Readers will feel they are sitting next to Taylor as she rises at MGM, survives a marriage engineered for publicity, feuds with Hedda Hopper and Mr. Mayer, wins Oscars, endures tragedy, juggles Eddie Fisher, Richard Burton and her country's conservative values. But it is the private Elizabeth that will surprise--a woman of heart and loyalty, who defends underdogs, a savvy professional whose anger at the studio's treatment of her led to a lifelong battle against that very system. All the Elizabeth's are here, finally reconciled and seen against the exciting years of her greatest spirit, beauty, and influence. Swathed in mink, staring us down with her lavender eyes, disposing of husbands but keeping the diamonds, here is Elizabeth Taylor as she was meant to be, leading her epic life on her own terms, playing the game of supreme stardom at which she remains, to this day, unmatched.
A Q&A with William J. Mann, Author of How to Be a Movie Star
Q: There have been more books on Elizabeth Taylor than just about any other star in Hollywood. Why do we need another one?

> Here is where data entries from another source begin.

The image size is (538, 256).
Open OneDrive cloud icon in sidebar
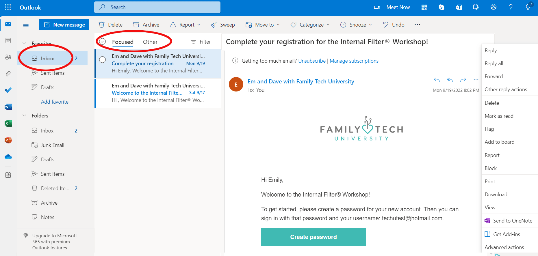8,157
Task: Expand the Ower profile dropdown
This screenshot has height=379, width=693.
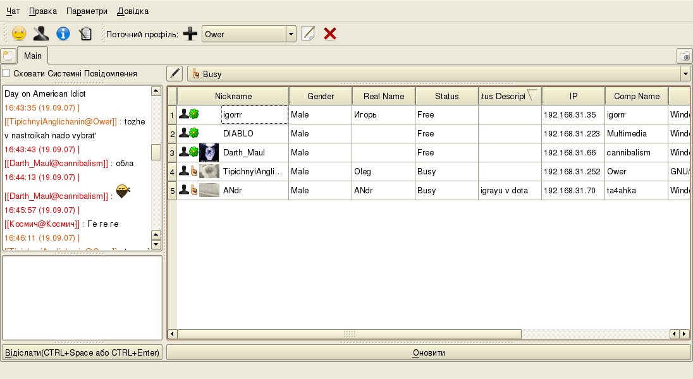Action: pos(291,34)
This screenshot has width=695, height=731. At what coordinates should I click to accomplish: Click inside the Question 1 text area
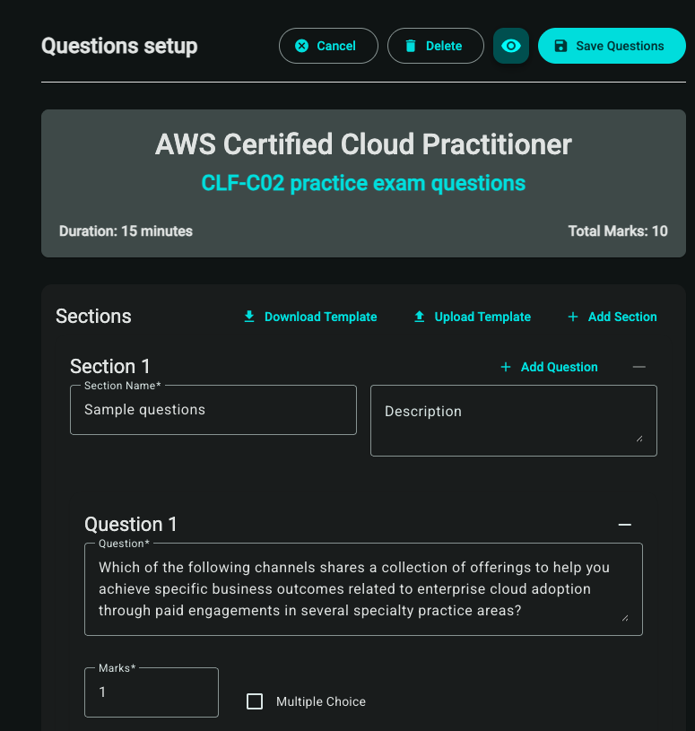363,588
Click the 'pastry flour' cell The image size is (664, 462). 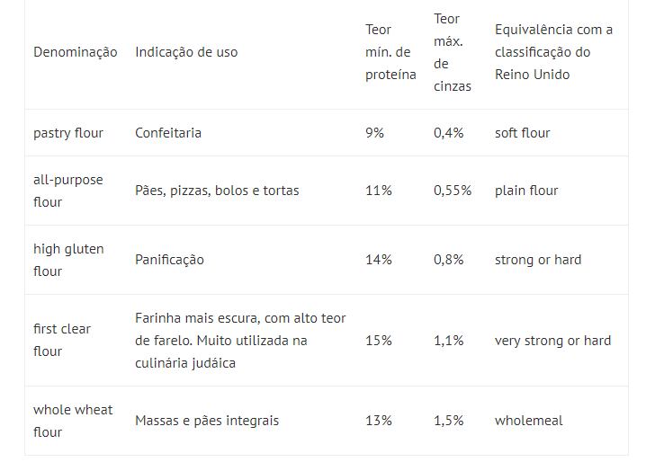pyautogui.click(x=68, y=133)
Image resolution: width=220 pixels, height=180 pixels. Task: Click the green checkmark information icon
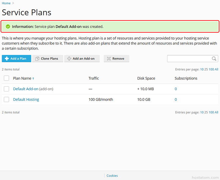(x=8, y=27)
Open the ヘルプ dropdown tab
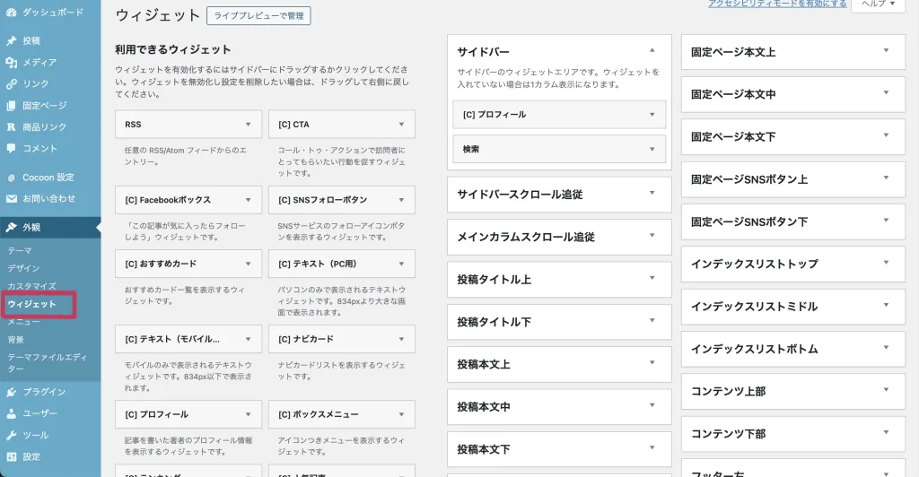919x477 pixels. click(x=879, y=4)
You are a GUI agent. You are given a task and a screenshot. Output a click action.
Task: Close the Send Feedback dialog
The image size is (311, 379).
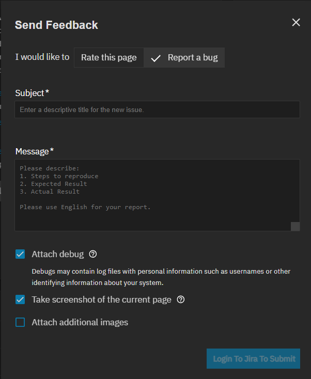click(296, 22)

A: As entertaining as some of those books have been, none has really explored how she did it--how she created the culture of celebrity that we have today. Elizabeth Taylor really invented the modern enterprise of fame. Everyone from Madonna to Britney to Miley Cyrus is taking a page from her book.
Q: How were you able to chart this phenomenon?
A: It's helpful to understand how Hollywood works. Publicists and press agents would like us to think everything is spontaneous and real. Hey, those two stars making a movie together just happened to fall in love on the set! That it also provides a publicity bonanza is completely separate. There was no coordination, no manipulation. At least that's what they'd like us to think.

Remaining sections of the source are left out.